Page:Aristote - Constitution d’Athènes, trad. Haussoullier et Mathieu, 1922.djvu/64

Cette page a été validée par deux contributeurs.
12
CONSTITUTION D’ATHÈNES

4Et encore, à propos de l’abolition des dettes et de ceux qui, auparavant esclaves, avaient été affranchis par la sisachthie :

« Oui[1], le but pour lequel j’ai réuni le peuple, me suis-je arrêté avant de l’avoir atteint ? Elle peut mieux que tout autre m’en rendre témoignage au tribunal du temps, la vénérable mère des Olympiens, la Terre noire, dont j’ai alors arraché les bornes[2] enfoncées en tout lieu ; esclave autrefois, maintenant elle est libre. J’ai ramené à Athènes, dans leur patrie fondée par les dieux, bien des gens vendus[3] plus ou moins justement, les uns réduits à l’exil par la nécessité terrible, ne parlant plus la langue attique, tant ils avaient erré en tous lieux ; les autres ici même subissant une servitude indigne et tremblant devant l’humeur de leurs maîtres, je les ai rendus libres.

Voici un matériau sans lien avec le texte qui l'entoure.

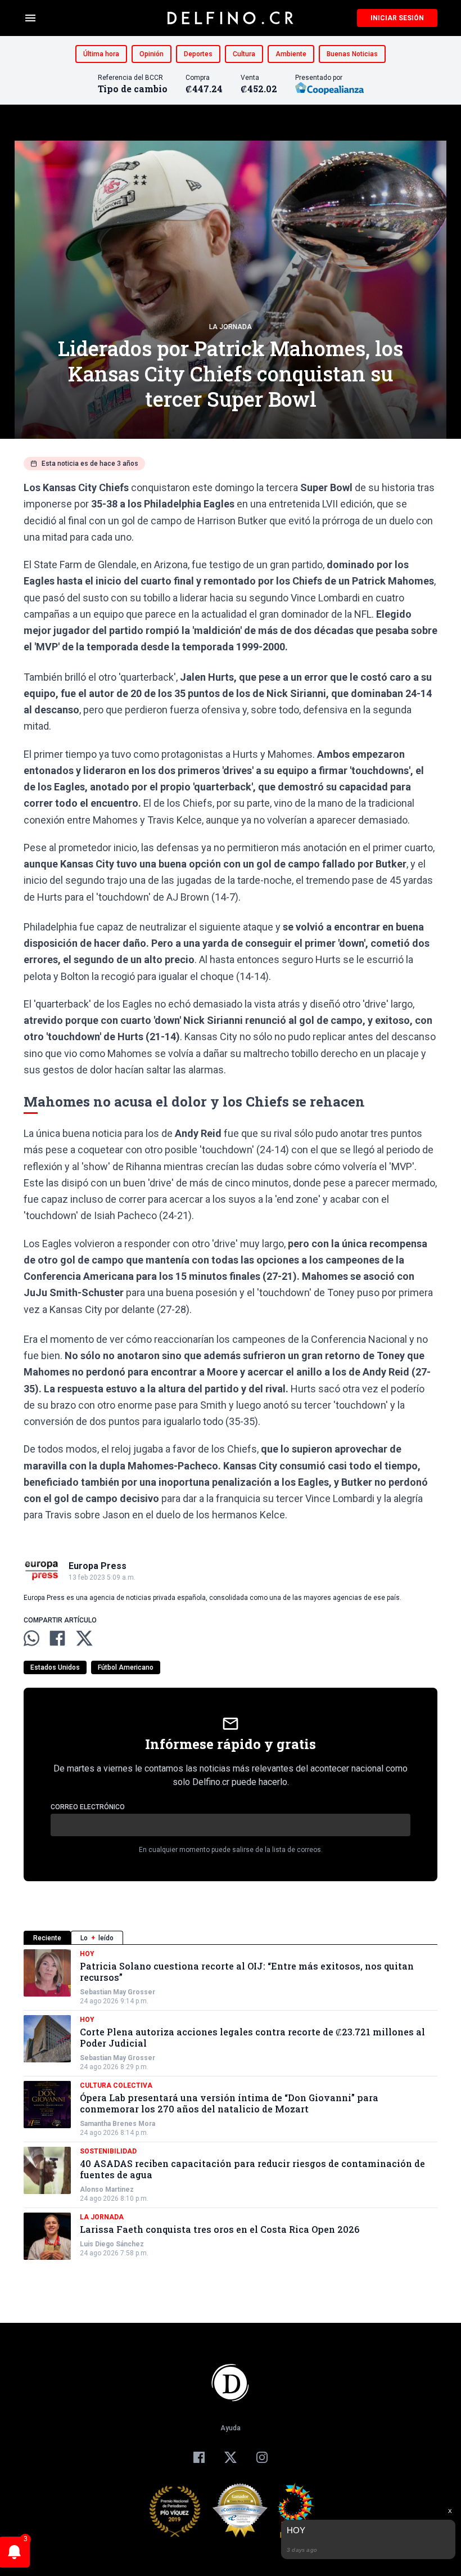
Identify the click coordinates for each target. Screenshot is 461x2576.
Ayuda (230, 2428)
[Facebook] (199, 2457)
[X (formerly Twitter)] (230, 2457)
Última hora (101, 54)
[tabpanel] (230, 2104)
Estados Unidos (55, 1667)
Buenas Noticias (352, 54)
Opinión (151, 54)
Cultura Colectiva (116, 2085)
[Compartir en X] (84, 1638)
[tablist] (230, 1938)
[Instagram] (262, 2457)
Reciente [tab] (47, 1938)
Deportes (198, 54)
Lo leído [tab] (97, 1938)
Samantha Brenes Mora (117, 2124)
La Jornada (230, 327)
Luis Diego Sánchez (112, 2244)
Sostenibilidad (108, 2151)
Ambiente (290, 54)
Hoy (87, 1954)
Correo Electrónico (88, 1807)
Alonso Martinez (107, 2189)
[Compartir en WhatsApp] (31, 1638)
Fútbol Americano (125, 1667)
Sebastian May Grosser (117, 1992)
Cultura (244, 54)
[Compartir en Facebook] (57, 1638)
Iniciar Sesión (397, 18)
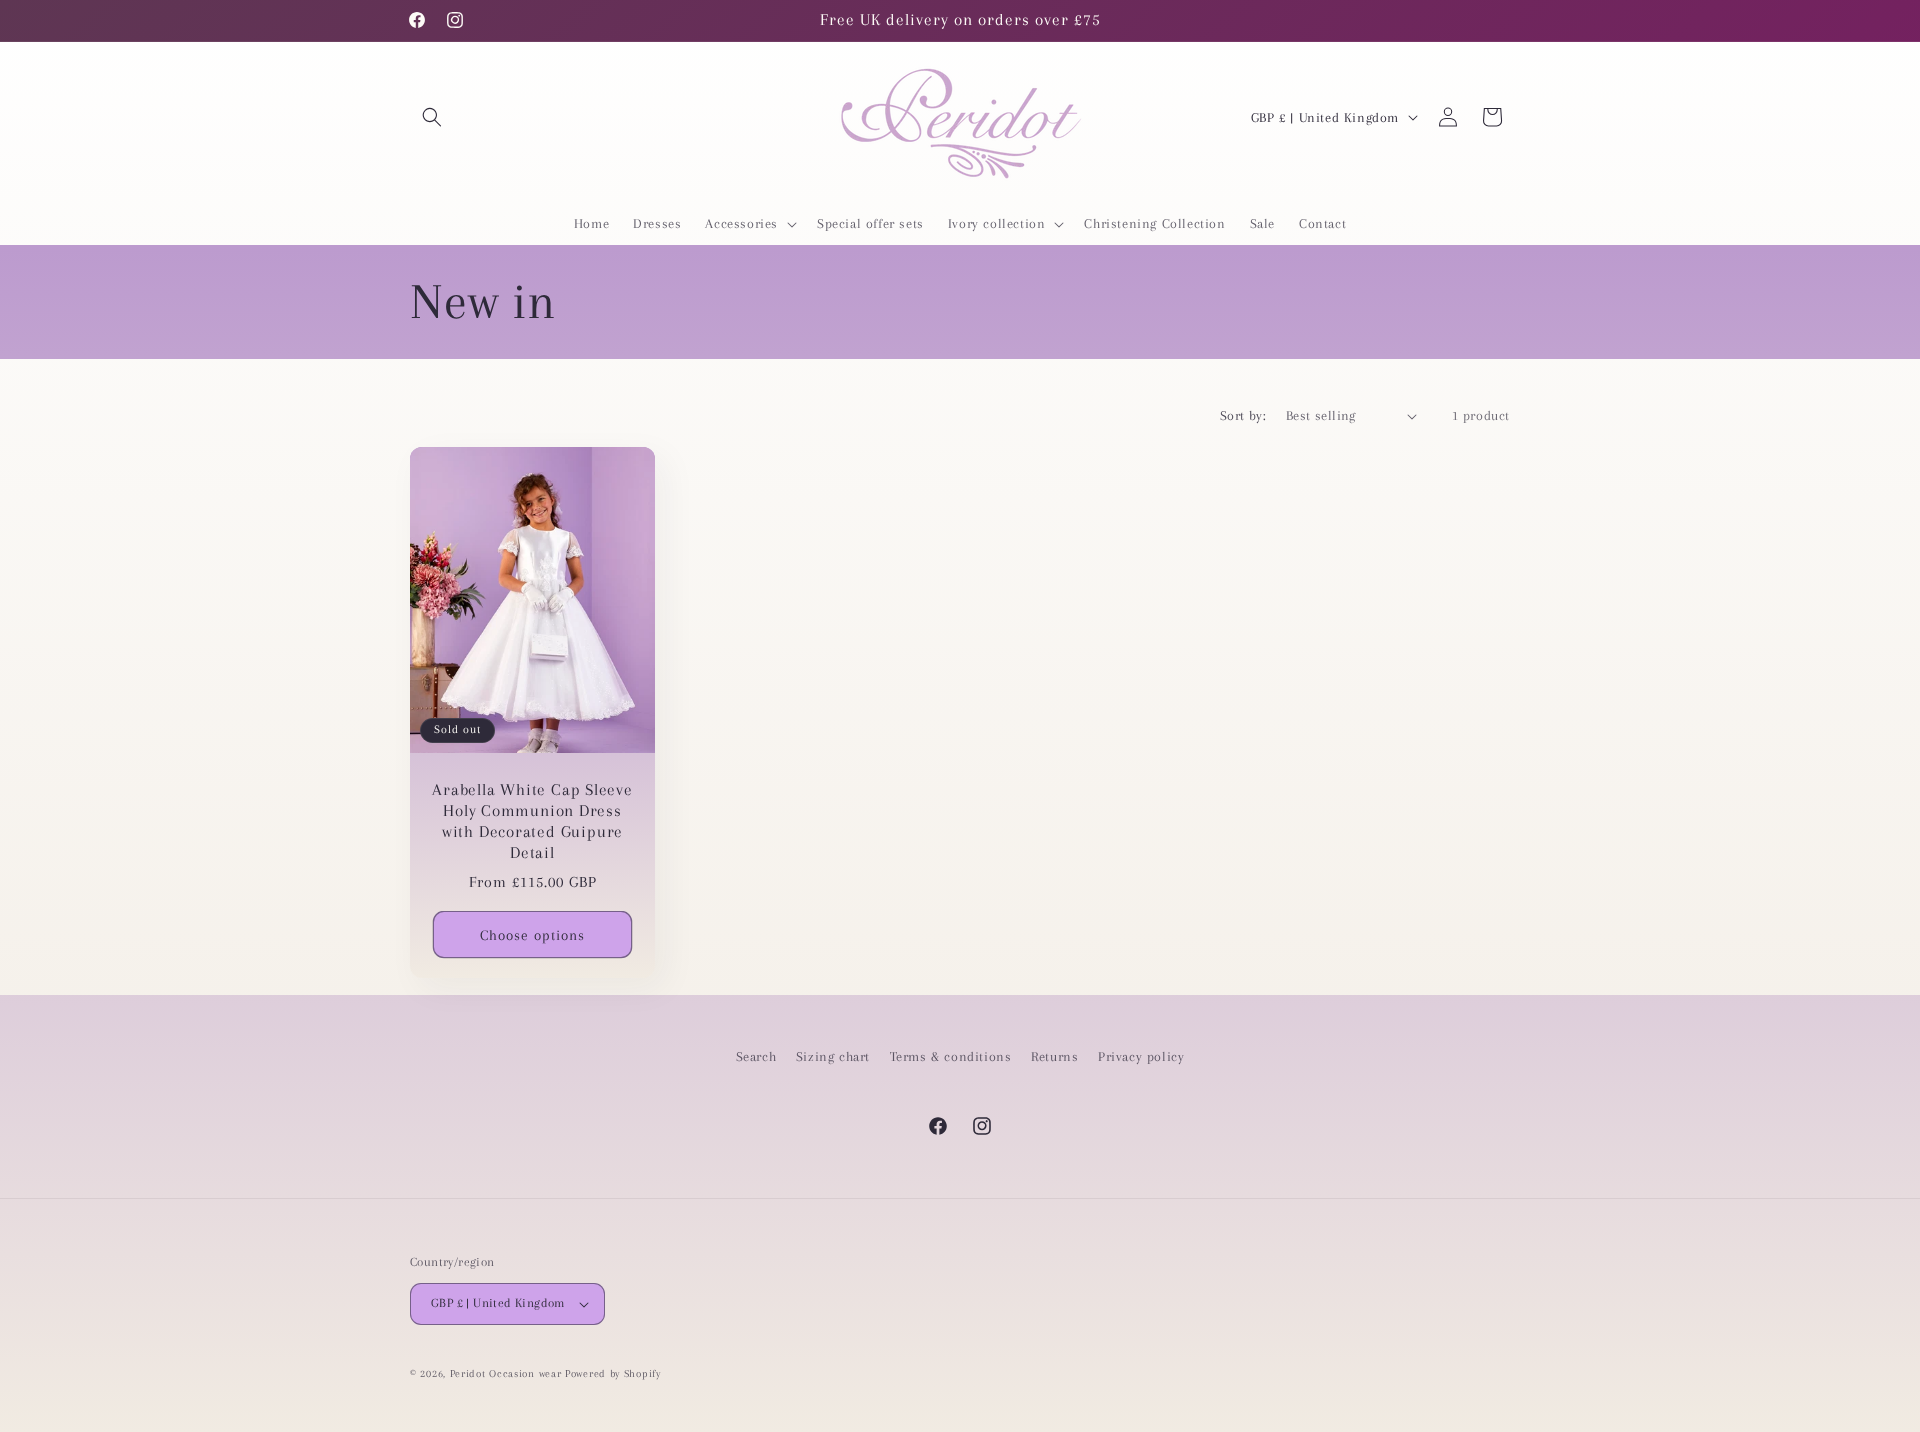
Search (756, 1056)
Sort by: (1243, 415)
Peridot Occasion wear (506, 1373)
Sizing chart (833, 1056)
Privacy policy (1141, 1056)
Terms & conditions (951, 1056)
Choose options (532, 935)
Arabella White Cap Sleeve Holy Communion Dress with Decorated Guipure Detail (532, 821)
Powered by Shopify (613, 1373)
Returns (1054, 1056)
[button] (432, 117)
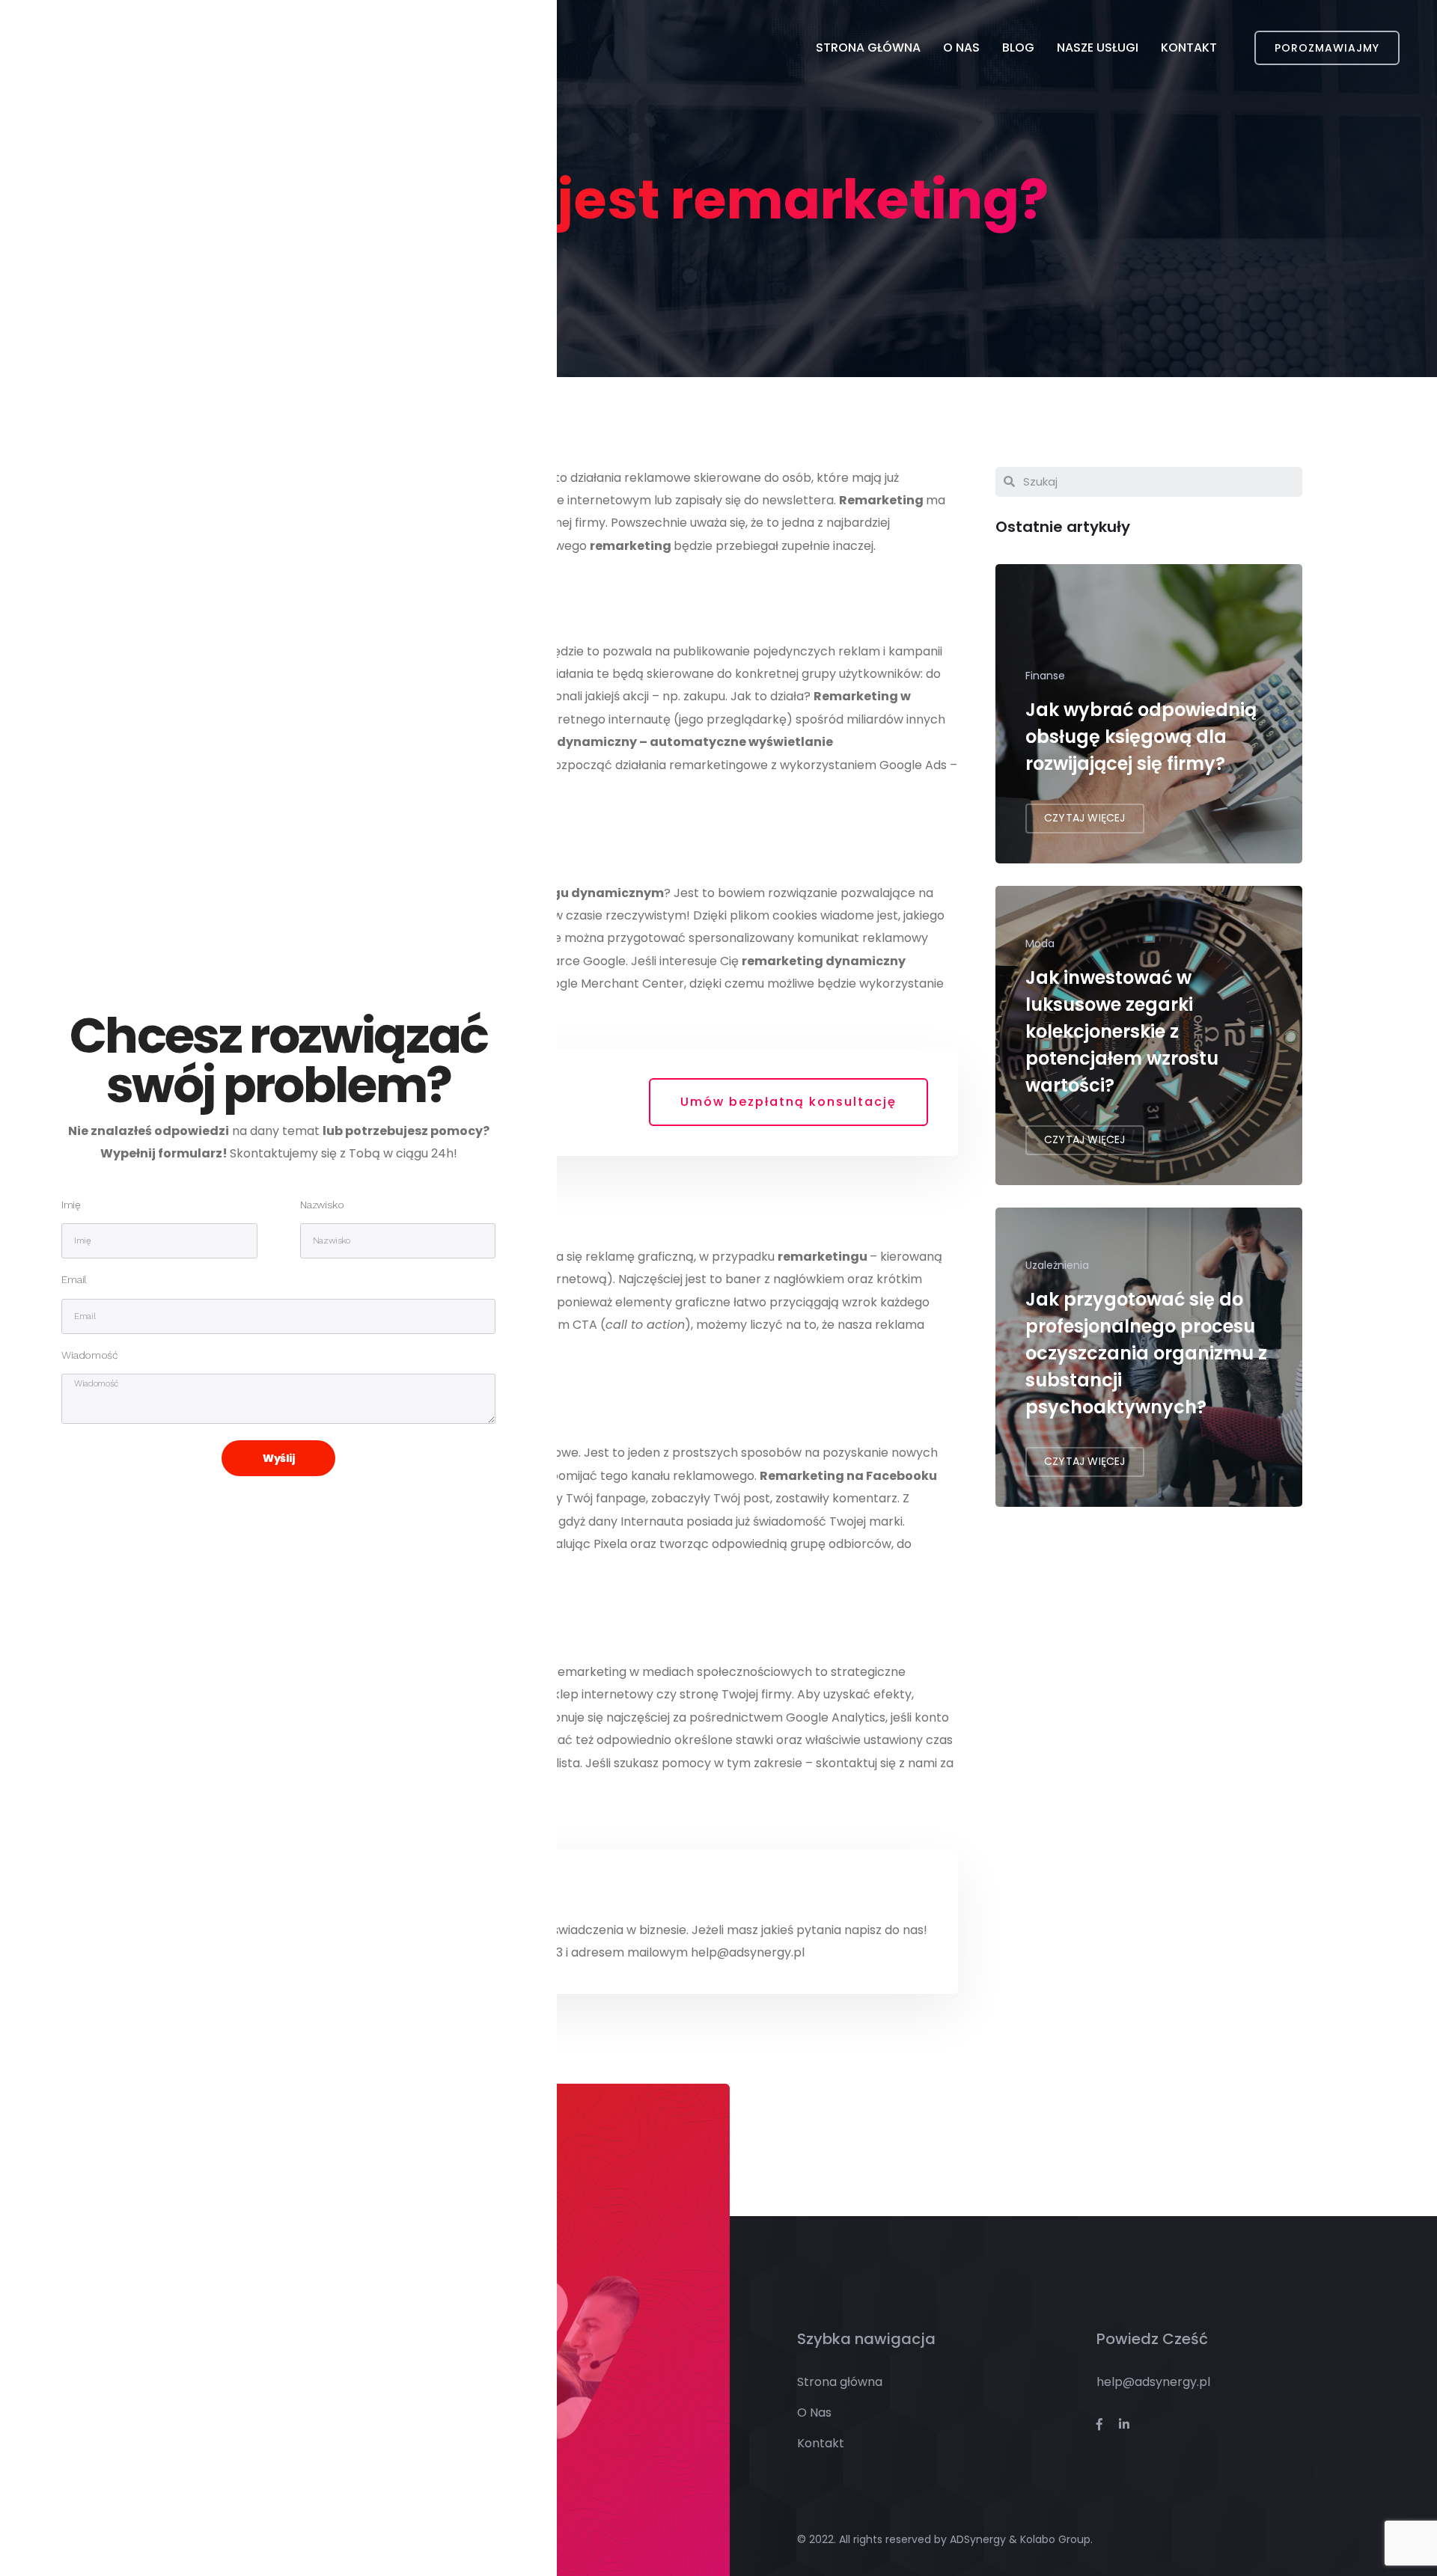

Cela, je l’ai fait par la force de la loi, unissant la contrainte et la justice ; et j’ai suivi mon chemin jusqu’au bout comme je l’avais promis. J’ai rédigé des lois égales pour le bon et pour le méchant, fixant pour chacun une justice droite. Si un autre que moi avait pris l’aiguillon, un homme pervers et avide, il n’aurait pu retenir le peuple. Car, si j’avais voulu ce qui plaisait alors aux ennemis du peuple ou encore ce que leurs adversaires leur souhaitaient, la cité fût devenue veuve[4] de bien

  1. Vingt-sept trimètres iambiques, dont dix-sept sont cités par Ælius Aristide (tout le début sauf la première phrase) et sept (au milieu) par Plutarque, Solon XV. Le trimètre iambique (qui devait être plus tard le mètre préféré du dialogue dramatique) sert ici à donner à la poésie de Solon le ton rapide du discours politique. Nous avons ainsi une véritable apologie de Solon écrite par lui-même quelque temps après son archontat.
  2. Il s’agit des bornes qui témoignaient des droits du créancier sur la terre du débiteur, et que la suppression des dettes a fait disparaître.
  3. Ces vers nous prouvent que la sisachthie a bien été, de l’aveu même de Solon, une abolition complète des dettes de toute nature, puisqu’elle a libéré tous les esclaves pour dettes. D’ailleurs, les accusations rapportées au chap. VI 2 n’ont pu prendre naissance que dans ce cas, et non dans celui d’une réduction des dettes qui n’aurait pas touché les débiteurs complètement insolvables.
  4. Même métaphore chez Hérodote VI 83 : Ἄργος δὲ ἀνδρῶν ἐχηρώθη ὥστε οἱ δοῦλοι αὐτῶν ἔσχον πάντα τὰ πρήγματα ἄρχοντές τε καὶ διέποντες.